The second most significantly differentially deposited transcript is the actin binding protein Unc-115a. The paralog of this gene, Unc-115b, was also found to be differentially expressed between populations. Both of these genes have higher expression levels in the Raleigh population. Unc-115b was found in a previous study to be the most highly upregulated gene in a D. melanogaster strain resistant to the insecticide DDT 91-R compared to a DDT compromised strain, 91-C . Unc-11b was one of two genes found in this study to be highly upregulated across all stages of development that were assayed . This gene was found to be in one of six selective sweeps that coincided with constitutive expression differences between DDT resistant and compromised lines.
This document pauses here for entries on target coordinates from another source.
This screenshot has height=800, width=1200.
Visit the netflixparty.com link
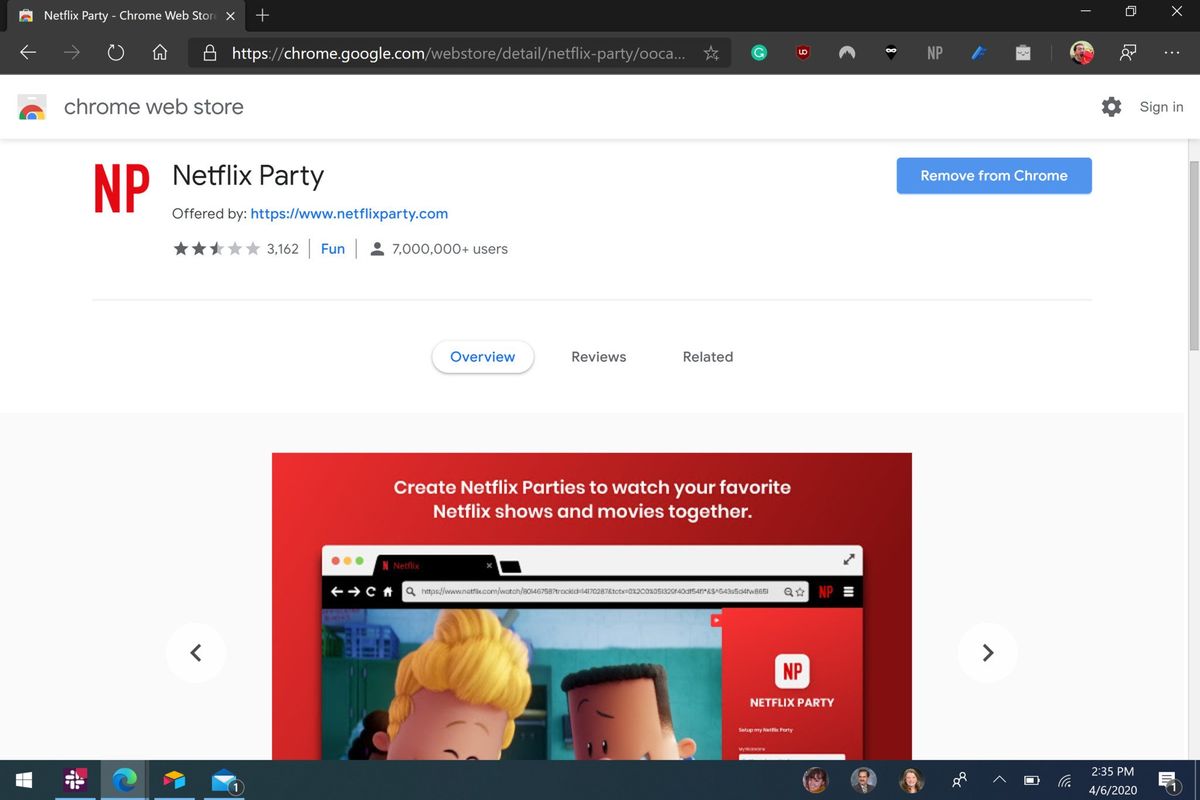point(348,213)
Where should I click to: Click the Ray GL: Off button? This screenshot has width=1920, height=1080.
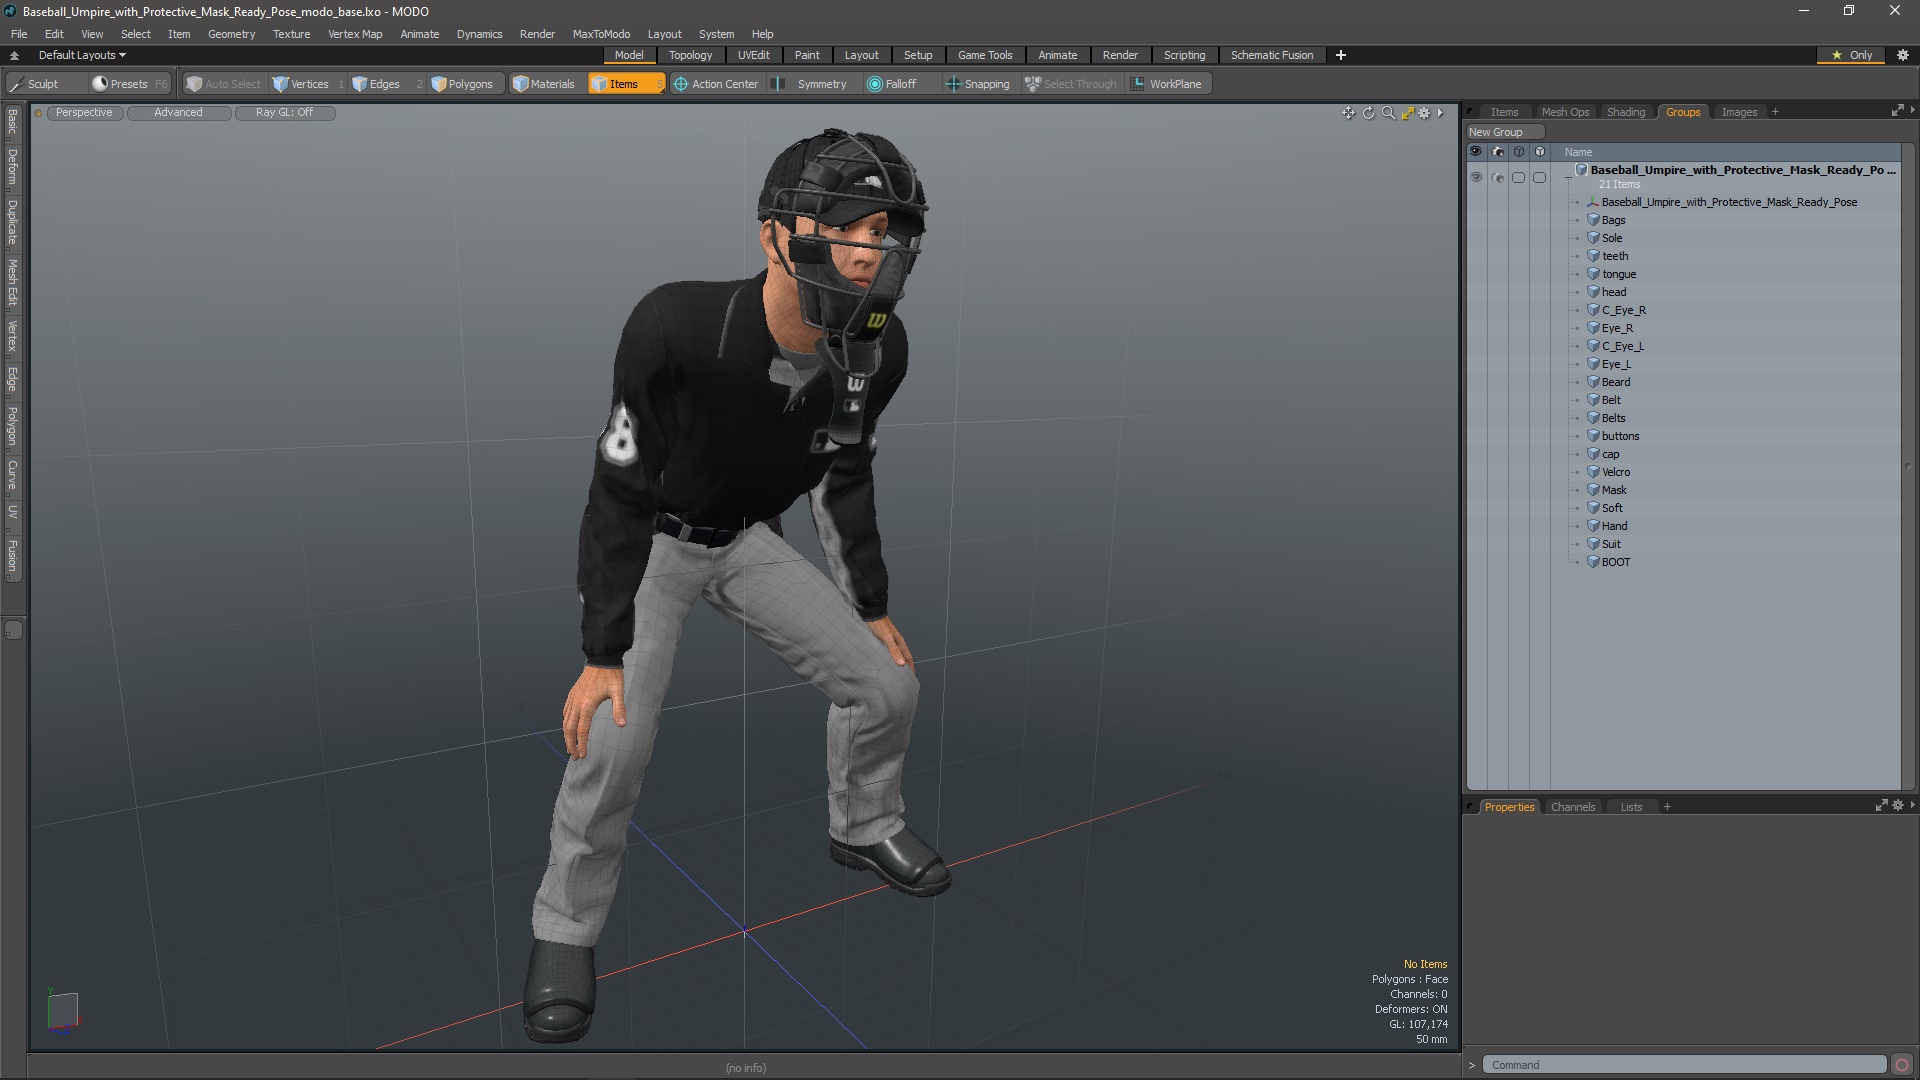[x=284, y=112]
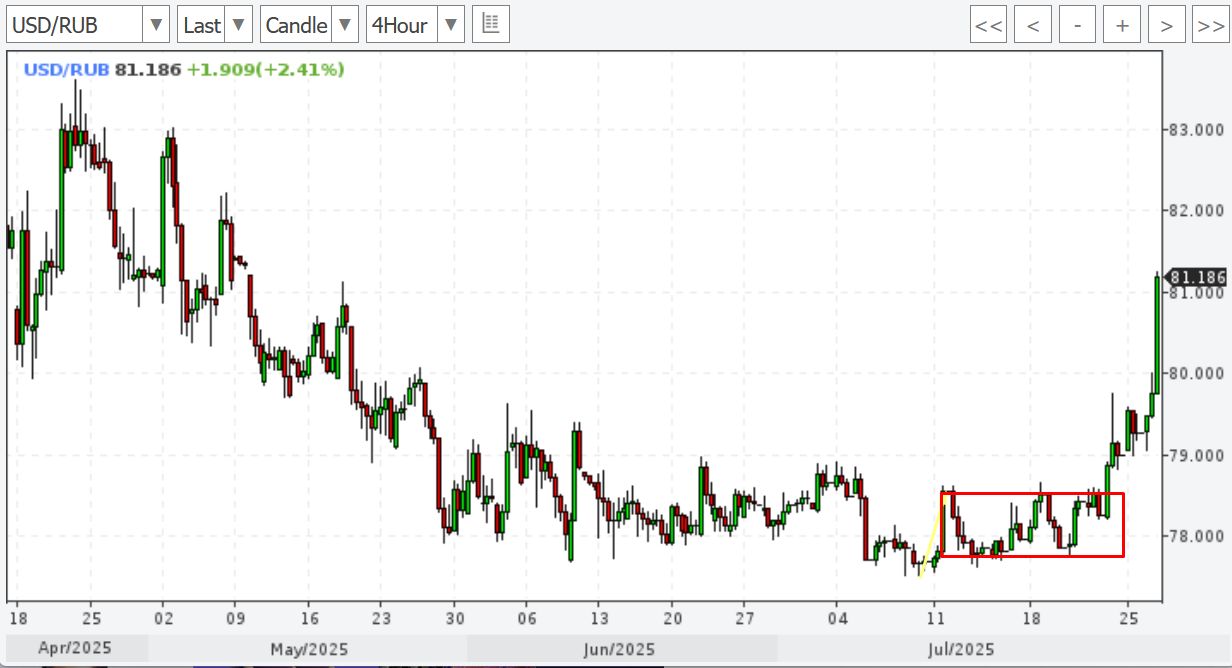
Task: Click the 81.186 current price tag
Action: 1196,277
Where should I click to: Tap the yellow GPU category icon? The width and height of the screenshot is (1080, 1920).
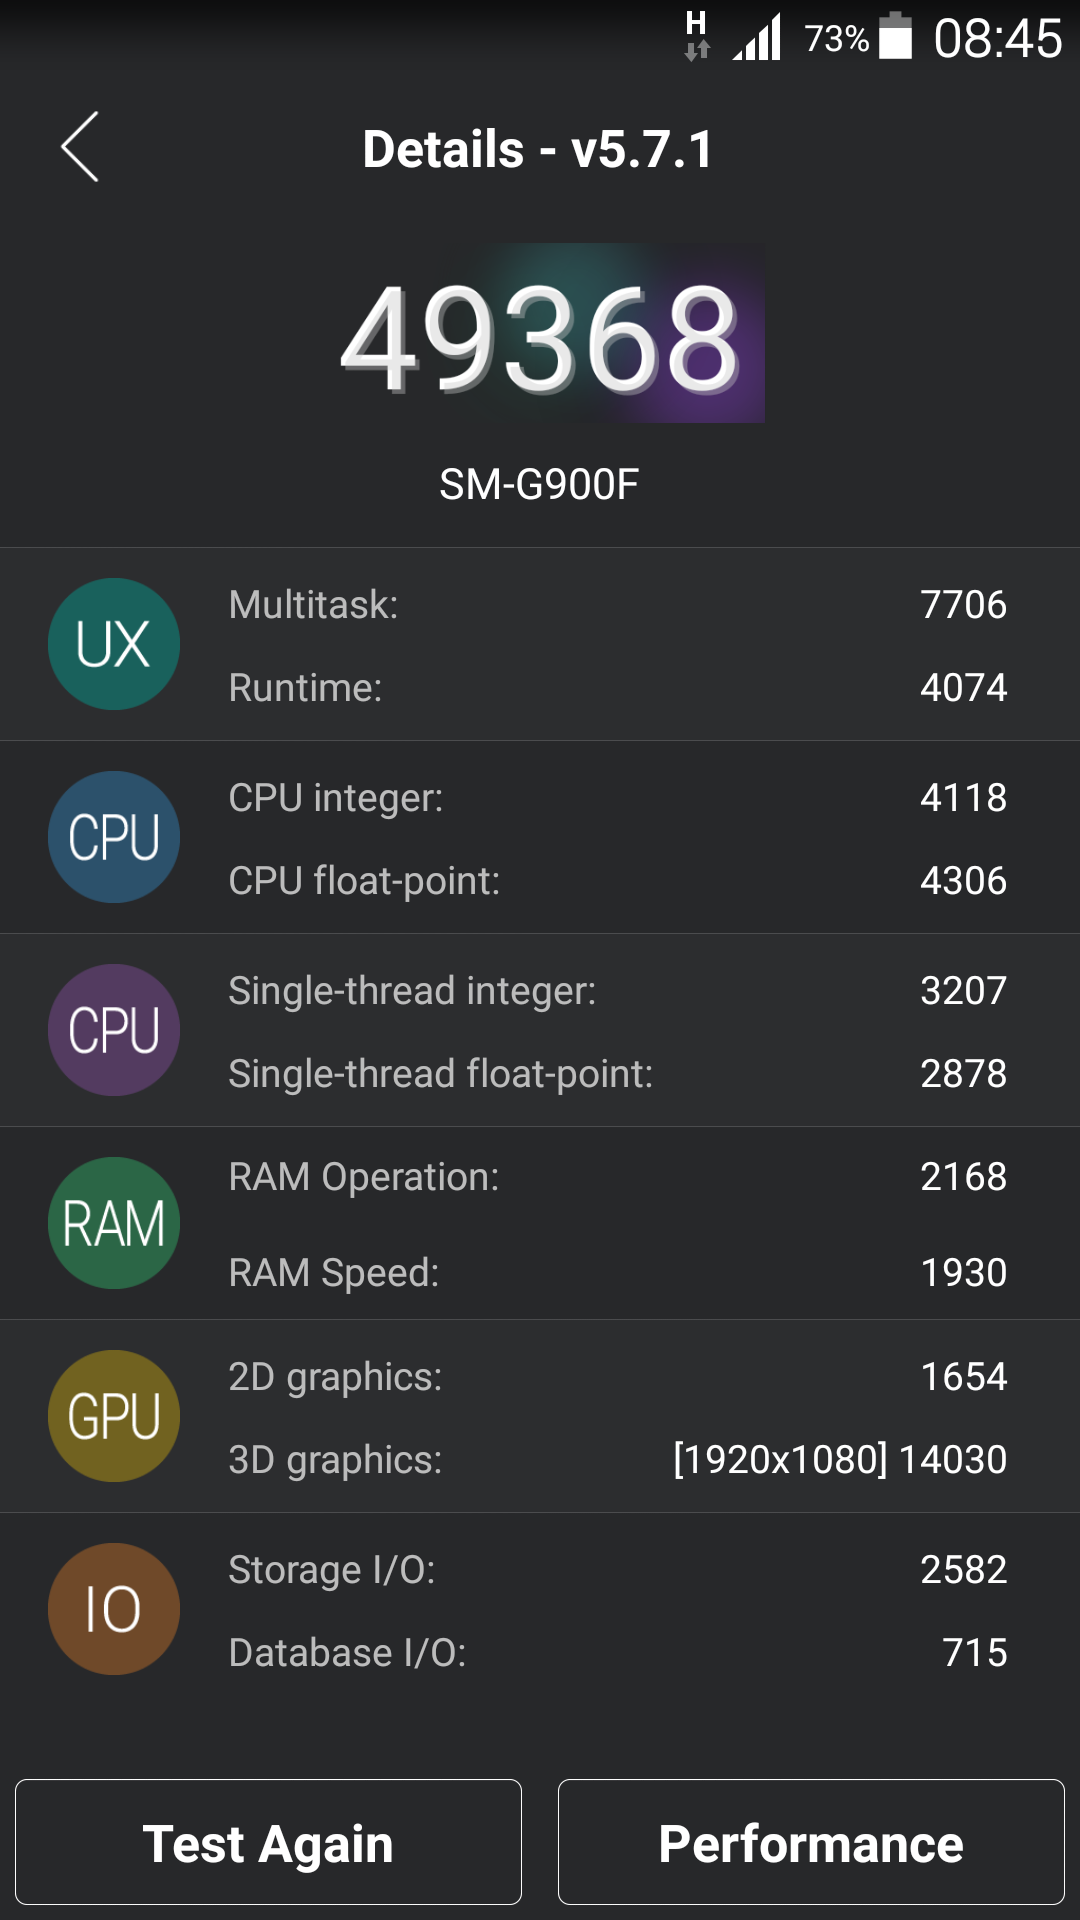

Variation in heat shock proteins
Modifying maternal RNAs and proteins in the embryo can have effects on development, phenotypes, and ultimately fitness [25, 26]. One gene family that is critical to survival is heat shock proteins [27, 28]. In total, 17 and 19 heat shock proteins were found to be differentially deposited within the Raleigh population and Zambia population, respectively. This is in contrast to after zygotic genome activation, where 6 and 8 zygotic-only heat shock proteins were found to be differentially expressed within the two populations. Previous work by Lockwood et al. has shown evidence that higher levels of maternal deposition of a heat shock protein increases embryo thermal tolerance in D. melanogaster . Hsp23 was found to be differentially deposited in the lines that we examined (Fig. 5A, bottom panel). Specifically, the levels of Hsp23 mRNA in ZI094 is between 4-14X higher than the other three Zambia lines and 11-600X higher levels than the Raleigh lines, all which have variable expression. This overall trend persists at stage 5, with mean levels of Hsp23 increasing in ZI094 and maintaining higher expression levels compared to all other lines. Based on this observation, we performed heat shock experiments on all of the lines to assay differences in embryo survival after heat stress (see Methods). We did not find a significant relationship between line and survival (ANOVA, p < 0.05) at 24 and 36 degrees, however there was a small significance (p = 0.014) at 38 degrees. However, we found that heat shock tolerance does not correspond in a predictive way with levels of heat shock transcripts (Fig. 5B).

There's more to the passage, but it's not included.